Luego del triunfo de las izquierdas latinoamericanas, muchos prospectaban una mejora en las condiciones sociales que pondrían fin a muchas de las demandas que generaban inestabilidad en la mayoría de los países. Además, mucho se ha hablado del fortalecimiento de diversos organismos regionales, e incluso de la creación de una nueva plataforma de integración que sustituya a la Organización de Estados Americanos, señalada por su imparcialidad al juzgar los riesgos de autoritarismos como el cubano y el venezolano versus al bolsonarismo.

Lamentablemente, a pesar de la homologación ideológica, las realidades de los recientes eventos indican que los asuntos internos van mal en la mayoría de los países de la región.

Difícil tarea la democracia y la gobernabilidad hoy en día. Bolivia, Brasil y Perú son claros ejemplos de la convulsa situación regional.

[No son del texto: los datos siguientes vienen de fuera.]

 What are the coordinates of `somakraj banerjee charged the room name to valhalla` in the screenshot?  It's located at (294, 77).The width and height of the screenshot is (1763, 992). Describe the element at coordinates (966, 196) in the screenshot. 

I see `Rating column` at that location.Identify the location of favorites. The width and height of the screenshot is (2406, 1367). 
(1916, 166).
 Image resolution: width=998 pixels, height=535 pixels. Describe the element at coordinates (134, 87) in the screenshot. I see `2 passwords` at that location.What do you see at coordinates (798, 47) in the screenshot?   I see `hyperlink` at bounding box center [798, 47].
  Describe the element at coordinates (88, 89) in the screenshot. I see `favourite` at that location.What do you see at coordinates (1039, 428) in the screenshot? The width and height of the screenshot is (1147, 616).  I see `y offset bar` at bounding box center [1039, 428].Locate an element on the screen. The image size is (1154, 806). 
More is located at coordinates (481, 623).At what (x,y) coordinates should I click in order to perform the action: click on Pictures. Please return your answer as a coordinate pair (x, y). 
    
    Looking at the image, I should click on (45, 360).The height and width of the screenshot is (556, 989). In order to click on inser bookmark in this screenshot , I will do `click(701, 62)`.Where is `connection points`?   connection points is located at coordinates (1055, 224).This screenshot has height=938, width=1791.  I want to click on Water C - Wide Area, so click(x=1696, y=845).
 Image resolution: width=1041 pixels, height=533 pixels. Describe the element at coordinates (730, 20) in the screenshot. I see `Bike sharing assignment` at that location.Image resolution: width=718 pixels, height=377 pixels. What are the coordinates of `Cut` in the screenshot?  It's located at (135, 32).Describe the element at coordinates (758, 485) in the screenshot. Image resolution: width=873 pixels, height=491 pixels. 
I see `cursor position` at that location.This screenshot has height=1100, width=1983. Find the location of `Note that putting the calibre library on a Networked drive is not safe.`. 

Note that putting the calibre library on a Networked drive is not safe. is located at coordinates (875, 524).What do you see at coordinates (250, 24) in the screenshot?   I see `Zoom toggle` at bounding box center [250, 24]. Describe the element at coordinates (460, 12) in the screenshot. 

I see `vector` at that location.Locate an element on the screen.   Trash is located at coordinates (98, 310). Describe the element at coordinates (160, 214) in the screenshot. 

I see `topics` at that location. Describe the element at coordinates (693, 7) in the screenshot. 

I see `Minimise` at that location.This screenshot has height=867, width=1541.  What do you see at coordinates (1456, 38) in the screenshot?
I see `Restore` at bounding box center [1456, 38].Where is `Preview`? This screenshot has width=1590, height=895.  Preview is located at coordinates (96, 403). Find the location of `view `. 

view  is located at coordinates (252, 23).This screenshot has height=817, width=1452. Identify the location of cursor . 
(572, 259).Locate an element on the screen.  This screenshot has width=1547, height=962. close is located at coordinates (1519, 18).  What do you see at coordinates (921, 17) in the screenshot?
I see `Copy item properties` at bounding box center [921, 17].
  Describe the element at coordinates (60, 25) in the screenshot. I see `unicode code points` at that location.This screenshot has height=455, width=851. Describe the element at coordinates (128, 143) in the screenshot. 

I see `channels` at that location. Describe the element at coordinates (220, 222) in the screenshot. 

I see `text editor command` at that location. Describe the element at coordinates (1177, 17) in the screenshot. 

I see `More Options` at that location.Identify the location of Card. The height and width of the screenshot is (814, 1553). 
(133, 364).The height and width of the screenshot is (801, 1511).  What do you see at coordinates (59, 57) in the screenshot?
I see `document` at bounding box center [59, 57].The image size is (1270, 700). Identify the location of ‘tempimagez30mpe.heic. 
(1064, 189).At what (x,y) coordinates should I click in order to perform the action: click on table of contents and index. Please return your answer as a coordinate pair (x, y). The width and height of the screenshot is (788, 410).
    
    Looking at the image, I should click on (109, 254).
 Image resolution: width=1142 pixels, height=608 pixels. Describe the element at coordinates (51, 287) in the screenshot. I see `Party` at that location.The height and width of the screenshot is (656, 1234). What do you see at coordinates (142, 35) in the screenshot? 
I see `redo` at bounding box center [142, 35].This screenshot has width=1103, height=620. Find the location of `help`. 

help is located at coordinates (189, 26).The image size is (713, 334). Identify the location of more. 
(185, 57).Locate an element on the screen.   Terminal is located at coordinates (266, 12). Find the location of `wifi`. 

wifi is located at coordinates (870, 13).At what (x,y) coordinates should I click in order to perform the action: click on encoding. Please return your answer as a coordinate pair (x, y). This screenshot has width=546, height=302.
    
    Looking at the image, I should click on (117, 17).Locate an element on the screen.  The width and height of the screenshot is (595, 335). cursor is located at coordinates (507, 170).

El caso de Bolivia llama la atención debido al enfrentamiento por el liderazgo político no sólo entre el presidente Arce y el gobernador cruceño Camacho (señalado como orquestador del golpe de estado), sino al interior del partido MAS, en el cual el expresidente Evo Morales se disputa el poder con el actual presidente boliviano, quien en su momento fuera su delfín. Así, la lucha por el poder se sobrepone a la institucionalidad democrática y abona a la ya difícil situación económica y social del pueblo boliviano.

El segundo ejemplo, es Brasil. La polarización social expuesta con la violencia desde la campaña presidencial parece ser una grieta que permite resurgir los valores autoritarios subyacentes en los límites de lo político. El silencio de Bolsonaro y su partida hacia el estado republicano de Florida no acallaron los señalamientos como responsable del intento de golpe de estado realizado por sus seguidores al atacar la sede de los tres poderes. La gobernabilidad brasileña en un marco democrático será el gran reto del nuevamente presidente Lula, sobretodo en un contexto económico adverso y con un triunfo no sustentado por su liderazgo carismático sino por la falta de mejores alternativas políticas.

Por último, Perú. El triunfo de Pedro Castillo representa la agonía de nuestras sociedades por la búsqueda de nuevos liderazgos que terminen con los abusos y las luchas polarizadoras de ambas ideologías, al grado de llevar al poder a personajes inexpertos que exacerban la inestabilidad social, económica y política. El presidente Castillo en un intento desesperado por retener un poder que no supo ejercer, cayó en la tentación de intentar un golpe de estado que precipitó su salida. Actualmente la presidenta Boluarte no se encuentra muy lejos del destino de su predecesor, ya que sus decisiones no han logrado disminuir la violencia ni el descontento social que al parecer prevalecerá hasta las nuevas elecciones.

México debe observar el comportamiento del poder político frente a los acontecimientos regionales, es decir, si la empatía del gobierno se ha dirigido hacia los liderazgos políticos que han priorizado la vía de resolución institucionales o hacia quienes se conducen al margen del estado de derecho como un indicador de cara a las elecciones locales y las presidenciales en el 2024.

El “golpe de estado” se ha vuelto común en los titulares y va formando parte de nuestro lenguaje cotidiano. Los fracasos políticos y los enfrentamientos por el poder al margen de los límites institucionales alimentan todos los días “las venas revueltas de América Latina”.